- _Directions_
Every entry needs to be reproduced exactly.
:: Listed records
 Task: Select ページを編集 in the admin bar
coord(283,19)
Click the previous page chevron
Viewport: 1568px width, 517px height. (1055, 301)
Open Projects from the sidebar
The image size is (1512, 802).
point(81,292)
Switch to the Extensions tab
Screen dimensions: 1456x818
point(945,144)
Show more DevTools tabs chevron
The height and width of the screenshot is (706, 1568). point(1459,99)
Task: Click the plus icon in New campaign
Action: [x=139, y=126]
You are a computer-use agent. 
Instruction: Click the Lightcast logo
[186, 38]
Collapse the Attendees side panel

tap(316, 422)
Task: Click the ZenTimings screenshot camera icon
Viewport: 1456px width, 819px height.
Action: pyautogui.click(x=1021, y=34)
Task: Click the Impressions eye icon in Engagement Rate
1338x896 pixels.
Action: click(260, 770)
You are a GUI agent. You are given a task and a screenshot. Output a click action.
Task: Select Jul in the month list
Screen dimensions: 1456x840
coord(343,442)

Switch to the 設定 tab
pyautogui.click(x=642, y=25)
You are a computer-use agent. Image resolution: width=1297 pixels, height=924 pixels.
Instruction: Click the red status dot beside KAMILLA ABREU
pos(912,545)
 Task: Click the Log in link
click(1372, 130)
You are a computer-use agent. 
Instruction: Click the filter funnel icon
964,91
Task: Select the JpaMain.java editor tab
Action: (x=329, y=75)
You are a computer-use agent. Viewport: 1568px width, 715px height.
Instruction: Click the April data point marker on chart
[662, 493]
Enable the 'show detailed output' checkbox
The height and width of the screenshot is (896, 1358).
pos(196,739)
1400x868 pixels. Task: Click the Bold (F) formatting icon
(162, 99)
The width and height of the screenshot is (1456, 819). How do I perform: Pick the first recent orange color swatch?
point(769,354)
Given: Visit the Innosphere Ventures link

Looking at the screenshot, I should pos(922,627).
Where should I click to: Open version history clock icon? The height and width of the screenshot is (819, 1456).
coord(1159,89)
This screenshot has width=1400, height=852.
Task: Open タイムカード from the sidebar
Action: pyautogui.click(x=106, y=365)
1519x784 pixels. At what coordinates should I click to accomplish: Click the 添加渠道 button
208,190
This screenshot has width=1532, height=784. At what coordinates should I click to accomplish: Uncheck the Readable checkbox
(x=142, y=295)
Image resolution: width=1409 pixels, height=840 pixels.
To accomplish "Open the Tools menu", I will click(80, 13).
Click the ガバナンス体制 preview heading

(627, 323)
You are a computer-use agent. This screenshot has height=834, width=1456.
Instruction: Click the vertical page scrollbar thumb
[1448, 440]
::::
- _Exercise response_
 Task: Select ページを編集 in the admin bar
coord(283,19)
Click the previous page chevron
Viewport: 1568px width, 517px height. (1055, 301)
Open Projects from the sidebar
The image size is (1512, 802).
point(81,292)
Switch to the Extensions tab
Screen dimensions: 1456x818
point(945,144)
Show more DevTools tabs chevron
The height and width of the screenshot is (706, 1568). point(1459,99)
Task: Click the plus icon in New campaign
Action: [x=139, y=126]
You are a computer-use agent. 
Instruction: Click the Lightcast logo
[186, 38]
Collapse the Attendees side panel

tap(316, 422)
Task: Click the ZenTimings screenshot camera icon
Viewport: 1456px width, 819px height.
Action: pyautogui.click(x=1021, y=34)
Task: Click the Impressions eye icon in Engagement Rate
1338x896 pixels.
Action: click(260, 770)
You are a GUI agent. You are given a task and a screenshot. Output a click action.
Task: Select Jul in the month list
Screen dimensions: 1456x840
coord(343,442)

Switch to the 設定 tab
pyautogui.click(x=642, y=25)
You are a computer-use agent. Image resolution: width=1297 pixels, height=924 pixels.
Instruction: Click the red status dot beside KAMILLA ABREU
pos(912,545)
 Task: Click the Log in link
click(1372, 130)
You are a computer-use agent. 
Instruction: Click the filter funnel icon
964,91
Task: Select the JpaMain.java editor tab
Action: (x=329, y=75)
You are a computer-use agent. Viewport: 1568px width, 715px height.
Instruction: Click the April data point marker on chart
[662, 493]
Enable the 'show detailed output' checkbox
The height and width of the screenshot is (896, 1358).
pos(196,739)
1400x868 pixels. Task: Click the Bold (F) formatting icon
(162, 99)
The width and height of the screenshot is (1456, 819). How do I perform: Pick the first recent orange color swatch?
point(769,354)
Given: Visit the Innosphere Ventures link

Looking at the screenshot, I should pos(922,627).
Where should I click to: Open version history clock icon? The height and width of the screenshot is (819, 1456).
coord(1159,89)
This screenshot has width=1400, height=852.
Task: Open タイムカード from the sidebar
Action: pyautogui.click(x=106, y=365)
1519x784 pixels. At what coordinates should I click to accomplish: Click the 添加渠道 button
208,190
This screenshot has width=1532, height=784. At what coordinates should I click to accomplish: Uncheck the Readable checkbox
(x=142, y=295)
Image resolution: width=1409 pixels, height=840 pixels.
To accomplish "Open the Tools menu", I will click(80, 13).
Click the ガバナンス体制 preview heading

(627, 323)
You are a computer-use agent. This screenshot has height=834, width=1456.
Instruction: Click the vertical page scrollbar thumb
[1448, 440]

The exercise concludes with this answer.